# GemPy Workshop: Geophysics and Probability
![image.png](attachment:image.png)


In [None]:
# List of relative paths used during the workshop
path_to_checkpoint_3 = 'checkpoints/checkpoint3.pickle'


In [None]:
import warnings
warnings.filterwarnings("ignore")


# Importing auxiliary libraries
import matplotlib
import os
matplotlib.rcParams['figure.figsize'] = (20.0, 10.0)
os.environ["THEANO_FLAGS"] = "mode=FAST_RUN,device=cuda,floatX=float32"

import theano
theano.config.cast_policy = "numpy+floatX"

 
import pymc3 as pm
import arviz as az


# Importing GemPy
import gempy as gp

# Importing aux libraries
from ipywidgets import interact
import numpy as np
import matplotlib.image as mpimg

# Embedding matplotlib figures in the notebooks
%matplotlib qt5

In [None]:
geo_model = gp.load_model_pickle(path_to_checkpoint_3)

# Default plotting setting
p2d = gp.plot_2d(geo_model)
ax = p2d.axes[0]
# Reading image
p3d = gp.plot_3d(geo_model, plotter_type='background', show_topography=True)


### Forward gravity

GemPy also allows for inversions. We can see a small demo how this works.

The first thing to do is to assign densities to each of the units:

In [None]:
geo_model.add_surface_values([0, 2.6, 2.4, 3.2, 3.6], ['density'])

Also we can create a centered grid around a device for precision:

In [None]:
geo_model.set_centered_grid(centers= [[400, 0, 0]], 
                            resolution = [10, 10, 100],
                            radius=800)

In [None]:
from aux_func import plot_centered_grid
p = plot_centered_grid(geo_model.grid.centered_grid)

We need to modify the graph to add the branch of algebra necessary to compute
 gravity from prisms. This also means that we need to recompile the `theano`
 function:

In [None]:
geo_model.update_to_interpolator()

In [None]:
geo_model.modify_options("dtype", "float32")

In [None]:
gp.set_interpolator(geo_model,
                    output=['gravity'],
                    dtype = "float32",
                    theano_optimizer='fast_run')

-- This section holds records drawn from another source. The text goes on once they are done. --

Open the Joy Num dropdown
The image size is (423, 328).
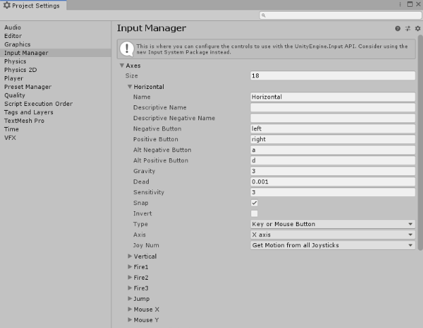pos(333,245)
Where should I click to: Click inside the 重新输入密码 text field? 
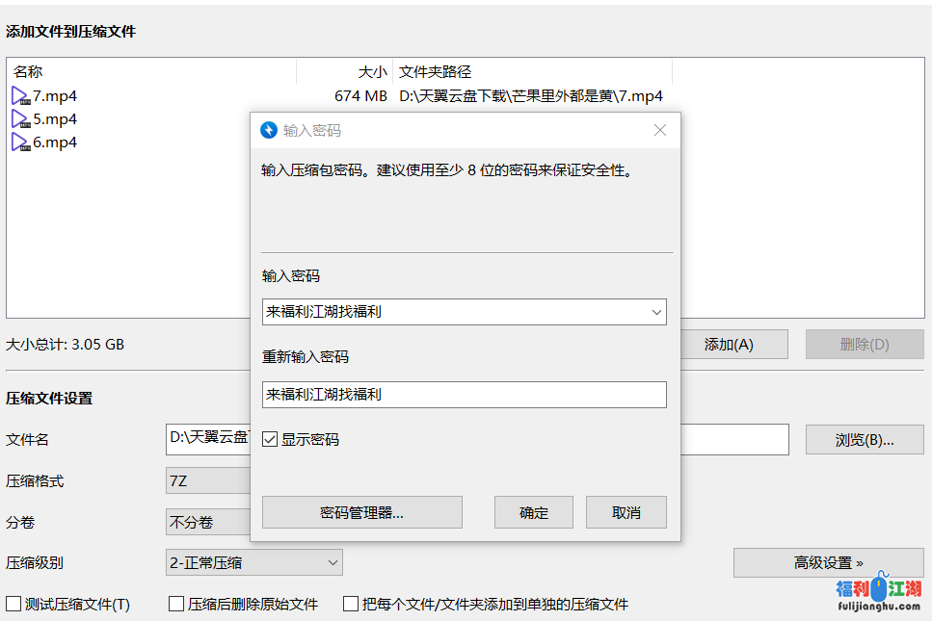tap(464, 395)
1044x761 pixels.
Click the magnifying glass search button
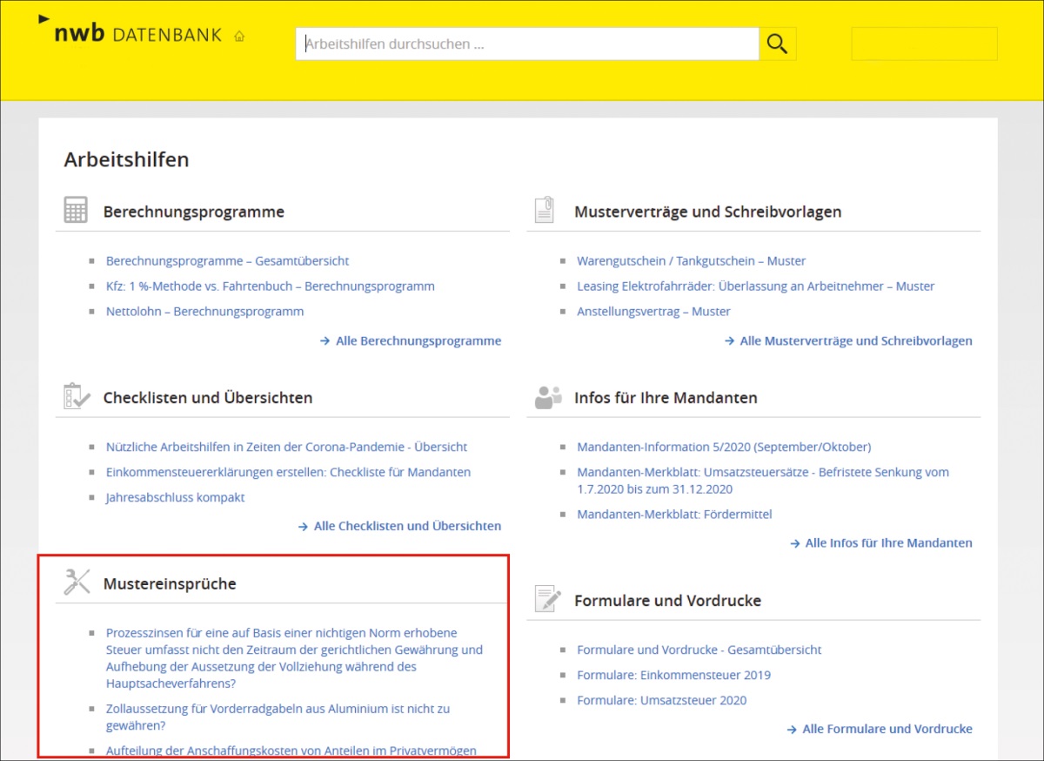777,44
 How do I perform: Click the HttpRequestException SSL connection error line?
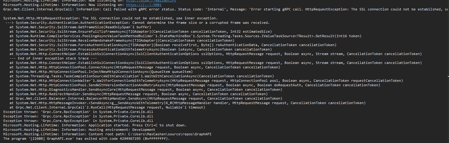click(110, 18)

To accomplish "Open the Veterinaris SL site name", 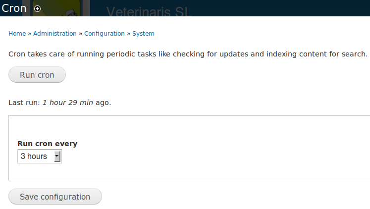I will [149, 12].
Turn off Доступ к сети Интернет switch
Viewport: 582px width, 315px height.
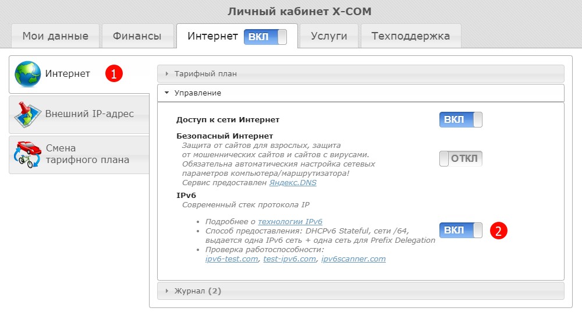click(460, 120)
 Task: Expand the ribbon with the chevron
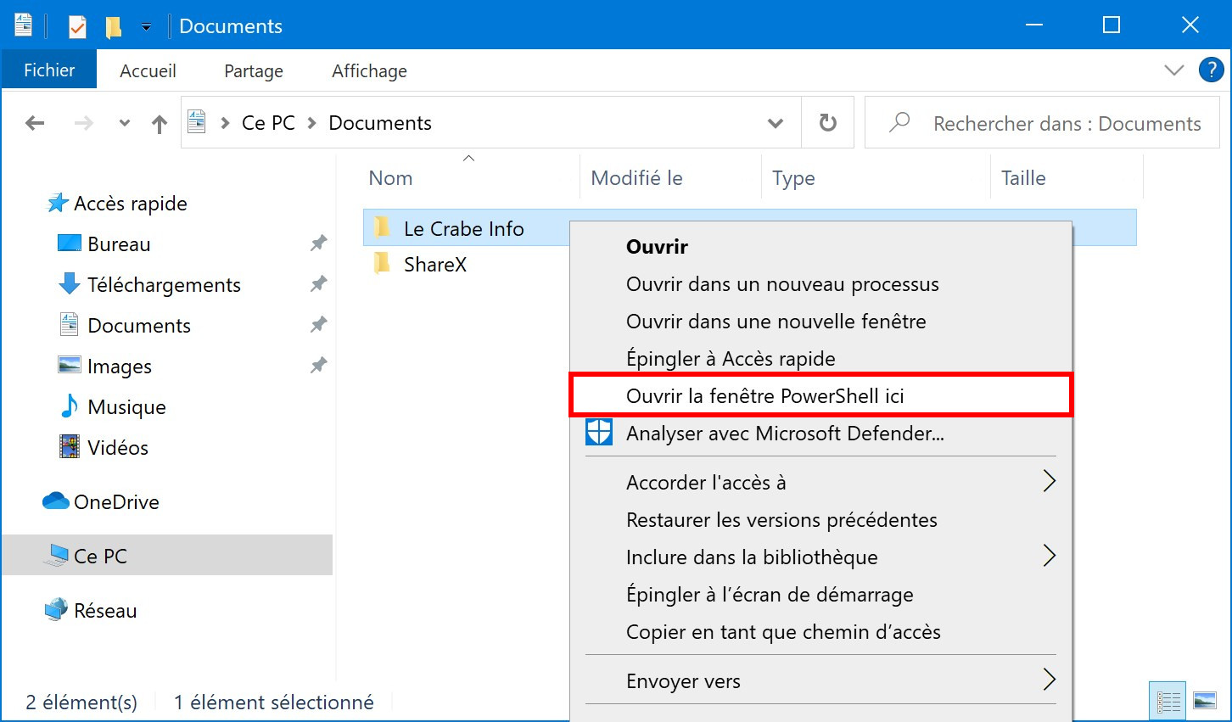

But now additionally to the interpolation we also compute the forward gravity of
 the model (at the point XYZ = 400, 0, 0)

In [None]:
gp.compute_model(geo_model)
geo_model.solutions.fw_gravity

We can visualize it it better in the following figure. The aim of an inversion is to find the set of parameters that 
fit a measured point the better. In this example the red x symbolize the measured gravity while  the blue dots are 
the current gravity (and previous) fw gravity values.  The widget moves up and down the surface 3

In [None]:
from aux_func import plot_grav_inter
grav_invert = plot_grav_inter(geo_model)

In [None]:
interact(grav_invert, dz=(-200, 200, 10))

-----------

<div class="alert alert-block alert-info"><b>Checkpoint:</b> Next cell will load the
model from disk to the necessary state to continue.</div>

___________

## Probabilistic Modeling

When dealing with geological data, uncertainty is always present. Device precision
and error, interpretations or extrapolations, the sources of uncertainty are
many and very heterogeneous. Probabilistic modeling enable to capture some
of this epistemic uncertainty - i.e. lack of knowledge - into **aleatoric** uncertainty
that we can represent by probability distributions.

In this tutorial be will introduce some basic concepts and building blocks and
how all can be coupled with `gempy`.

Let's construct a very simple probabilistic model. We will have only 3 random
variables that define the depth of each of the surfaces.

First we need to see which surface points we want to modify:

In [None]:
geo_model.surface_points

In [None]:
indices_bool = geo_model.surface_points.df['surface'].isin(['surface1', 'surface2', 'surface3'])
indices = geo_model.surface_points.df.index[indices_bool]
indices

Indices from 0 to 7 are defining the layers of interest.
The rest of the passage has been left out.